• Local NHS leaders reminded to take steps to improve cybersecurity
  • Letter follows concerns Russian cyberattack could target UK infrastructure
  • Review after WannaCry attack found more than 200 organisations did not meet standards

NHS trust leaders have been told to shore up their cyber defences amid increased fears of a state sanctioned attack against the UK.

A letter, seen by HSJ, has been sent to trust chief executives and commissioning support unit heads reminding them of steps to improve cybersecurity following “media reports of the increased threat of cyberattacks affecting the UK”.

Cyber wannacry

The NHS was hit by the WannaCry ransomware attack in May 2017

HSJ understands the letter was prompted by concern that Russia could target UK infrastructure, including the NHS, with cyberattacks in retaliation for air strikes by British forces in Syria.

The letter is signed by NHS chief information officer Will Smart and NHS Digital deputy chief executive Rob Shaw.

It said: “We would also like to take this opportunity to remind you of the following key recommendations for NHS providers set out in the lessons learned review of the WannaCry ransomware cyberattack.”

Areas of focus include:

  • All NHS organisations should ensure they have an executive director as data security lead.
  • Boards should be assured they have sufficient quality and capable technical resources to manage and support their local IT infrastructure, systems and services.
  • Organisations should ensure their staff receive regular and targeted cyber and information security awareness training.
  • NHS providers should ensure relevant parties in their organisation receive CareCERT threat intelligence alerts form NHS Digital and other alert systems.
  • All NHS organisations should develop local action plans to achieve compliance with cyber standards by June 2021.

It is nearly a year since the NHS was hit by the global WannaCry ransomware attack.

More than 80 NHS trusts and hundreds of GP practices were disrupted by the virus, leading to ambulance diversions and thousands of appointments being cancelled.

On Tuesday, a Commons public accounts committee report said the NHS needed to move faster to close cybersecurity holes in the preparation for the next attack.

At a committee hearing in February, Mr Shaw said none of more than 200 NHS organisations assessed since WannaCry were meeting the necessary cybersecurity standards.

HSJ understands an additional £63m of central funding was spent on cybersecurity in 2017-18 in response to WannaCry and NHS England and the Department of Health and Social Care are in talks with the Treasury about further funding.
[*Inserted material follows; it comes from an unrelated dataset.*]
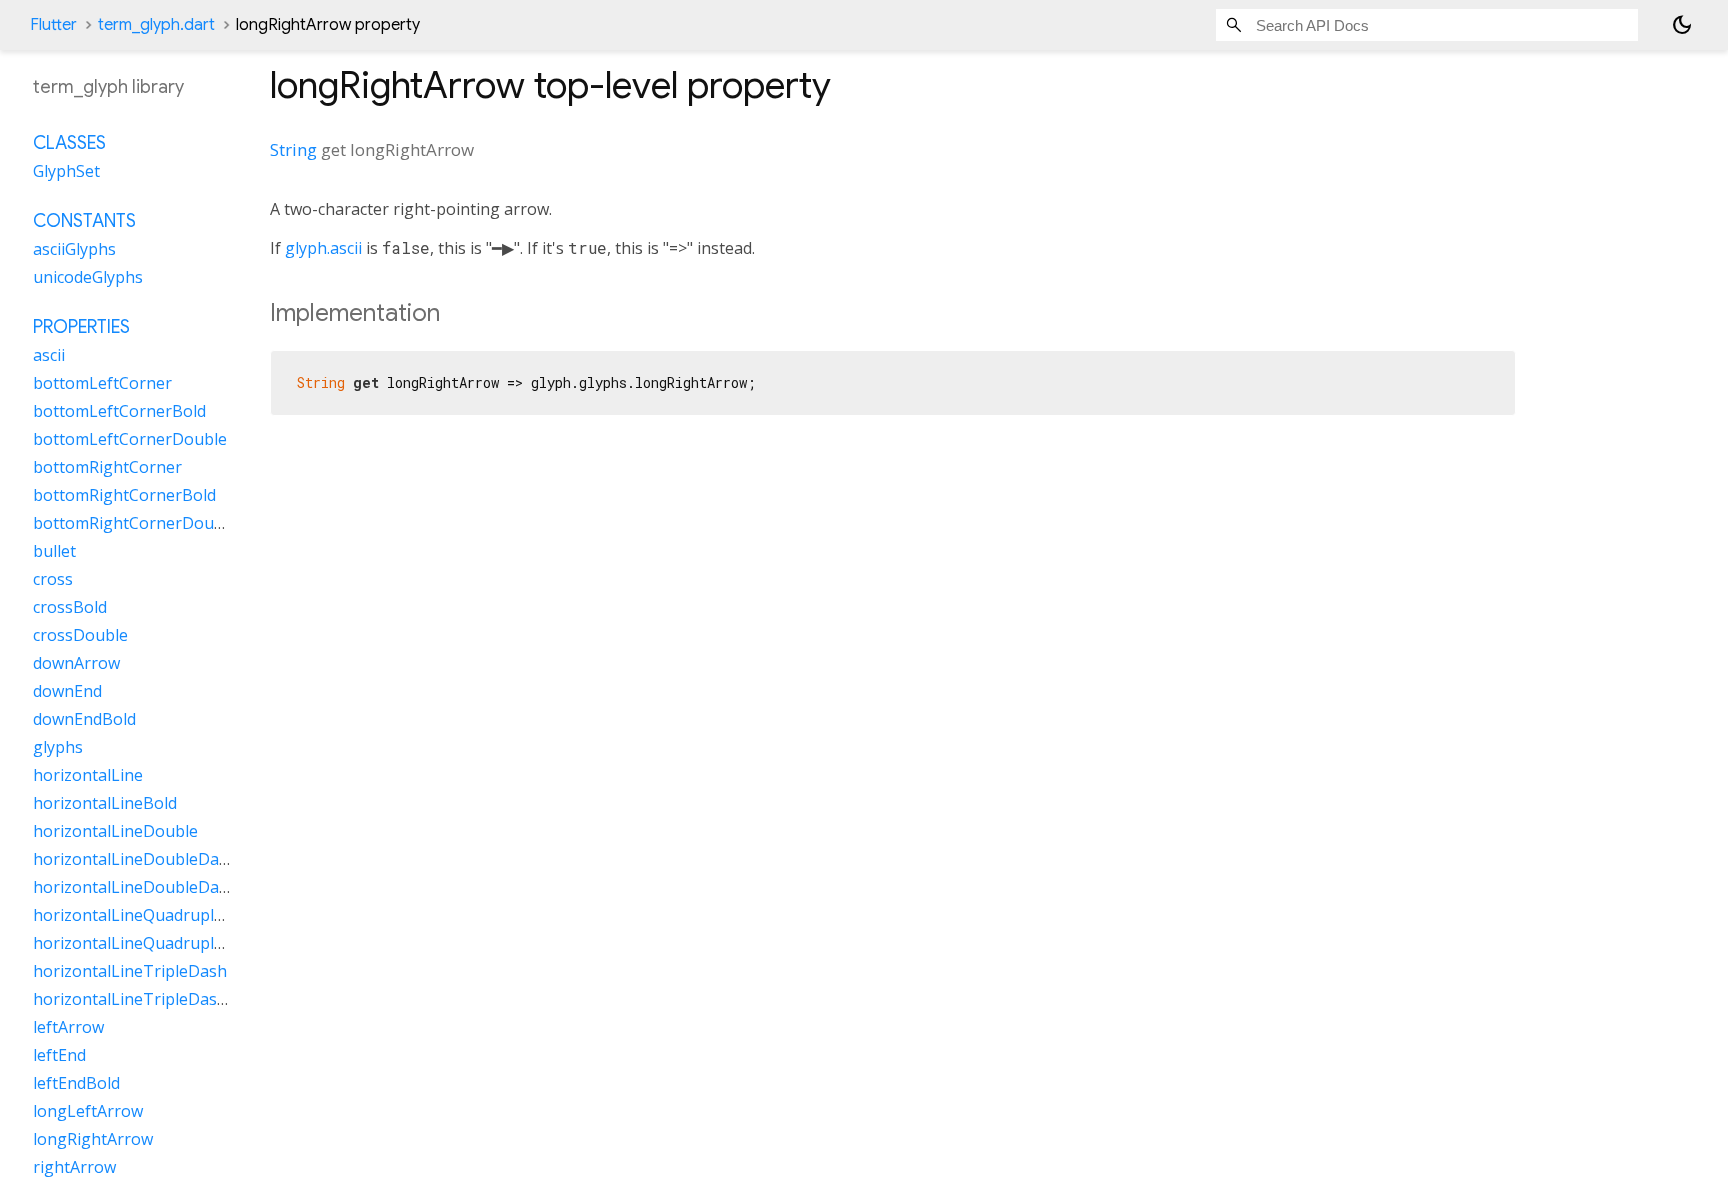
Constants (84, 221)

NHS Digital head of security Dan Taylor said: “Our role is to ensure that health and care organisations are equipped to make good decisions about their own cybersecurity. One way we do this is by sharing best practice and by sending regular reminders to organisations. Our aim is that cybersecurity becomes as much a part of every organisation’s regular strategic thinking as hygiene or bed management.

“This letter is simply a reminder to support NHS organisations and to ensure they understand where to come for additional guidance and how to embed security into their day to day practice.”